On top of that, if you only have one line to your ISP, you'll have to
again limit the anonymous SVN box to use max 75% of the available
total bandwidth.  Not sure if that can be done in the same
hypothetical load balancing box or if you'll need another one.

Either way, one or two boxes shouldn't be too much of an expense for
anyone that actually has a SVN bandwidth problem :-).

---------------------------------------------------------------------
To unsubscribe, e-mail: dev-unsubscribe@subversion.tigris.org
For additional commands, e-mail: dev-help@subversion.tigris.org

Re: Limiting access to replay in 1.4

Posted by Jonathan Gilbert <o2...@sneakemail.com>.

At 07:50 AM 19/04/2006 -0400, Marc Sherman wrote:
>Jonathan Gilbert wrote:
>> 
>> This of course doesn't do anything to stem an intentional denial of
>> service attack (apart from forcing such a malicious person to make
>> many short-lived connections rather than just one long one -- if the
>> number of connections from each IP were itself rate-limited, that
>> could potentially deal with non-distributed DoS attacks), but rather
>> prevents accidental requests from blowing up the server and also
>> allows legitimate long-running requests to proceed at a lower speed
>> without preventing anybody else from effectively using the system.
>
>As an svn admin on a private network, I don't care about intentional DOS
>at all; we've got HR procedures to handle that.  What I do care about is
>people accidentally checking out the root of the repository, and then
>going to get coffee and filling up their own disks -- a rate limiter
>doesn't help with that.  I want a way to configure the server to reject
>checkouts of certain parts of the repository.  These checkouts should be
>allowed with a --force command, as this _isn't_ access control, it's
>there to help people avoid making common mistakes.

I guess what is needed is some sort of flag to 'checkout' that can be
passed to hook scripts on the server side. My understanding is that the
Subversion policy is fairly firm that this sort of thing should *not* be a
part of the Subversion binary itself, but at present, it is a deficiency
(perhaps by design) of the hook system that arguments cannot be passed
directly to it from the *client* side.

I still believe that rate control like I described would effectively
mitigate the problem you are worried about. I mean, users make mistakes,
but they're not all going to make that same mistake at the same time, are
they? One user doing a long-running (and this rate-limited) checkout of,
say, /source/trunk instead of /source/trunk/specificproject will come back
from getting coffee to find it 10% done and going at only 100 k/s instead
of saturating the network and slowing the server down significantly. At
that point, he/she *should* notice that something is amiss and cancel the
operation. Even if they don't, it doesn't stop anybody else from using the
server at near to full speed in the mean time.

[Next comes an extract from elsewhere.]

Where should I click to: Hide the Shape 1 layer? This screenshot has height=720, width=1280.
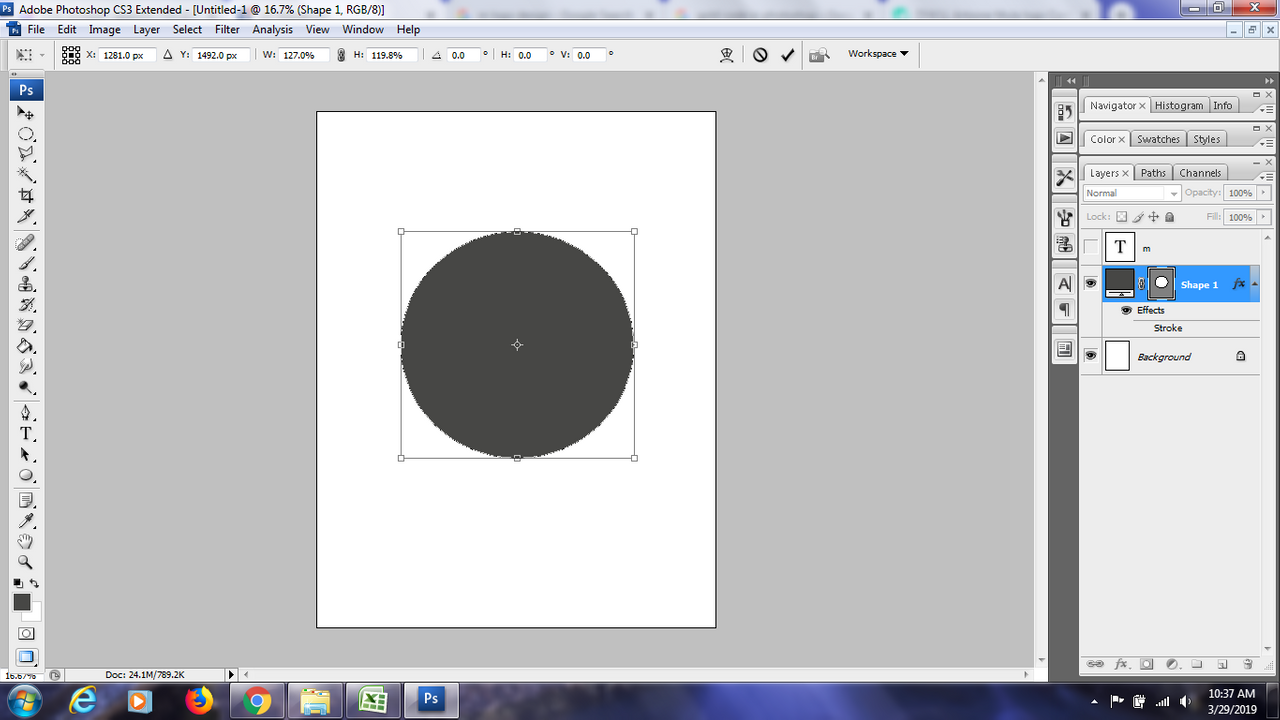pos(1091,284)
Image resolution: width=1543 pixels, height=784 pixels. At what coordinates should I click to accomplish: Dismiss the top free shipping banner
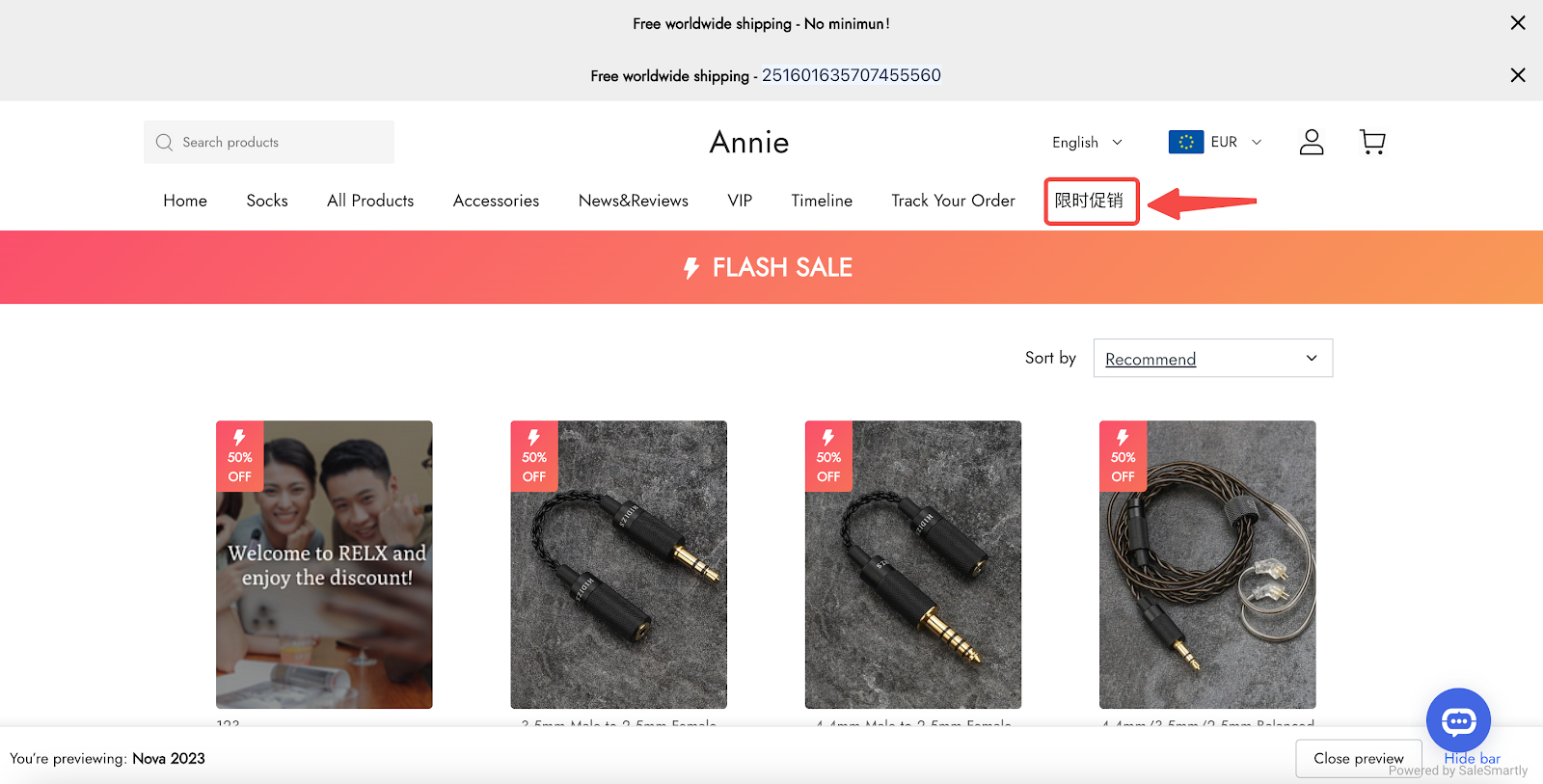pos(1517,23)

Basically, what you're suggesting would be analogous to an FTP server that
would by default refuse to let users initiate downloads of files larger
than a certain size, unless they ran some custom SITE command first.
Perhaps some people would like that feature; I personally would be annoyed
all to hell by it and might even intentionally download a lot of large
files just to get even with the site operator ;-)

Jonathan Gilbert

---------------------------------------------------------------------
To unsubscribe, e-mail: dev-unsubscribe@subversion.tigris.org
For additional commands, e-mail: dev-help@subversion.tigris.org

Re: Limiting access to replay in 1.4

Posted by Russell Hind <rh...@mac.com>.

Marc Sherman wrote:
> 
> As an svn admin on a private network, I don't care about intentional DOS
> at all; we've got HR procedures to handle that.  What I do care about is
> people accidentally checking out the root of the repository, and then
> going to get coffee and filling up their own disks -- a rate limiter
> doesn't help with that.  I want a way to configure the server to reject
> checkouts of certain parts of the repository.  These checkouts should be
> allowed with a --force command, as this _isn't_ access control, it's
> there to help people avoid making common mistakes.
> 

(sorry if something like this has been pointed out, only just seen this 
last message).

trac (http://projects.edgewall.com/trac) have just added the ability to 
download a zip of any svn folder to their web-based bug tracking system 
with svn integration.

They have added a config option, download_paths which allows you to 
limit what paths in the repo can be downloaded as zip file e.g.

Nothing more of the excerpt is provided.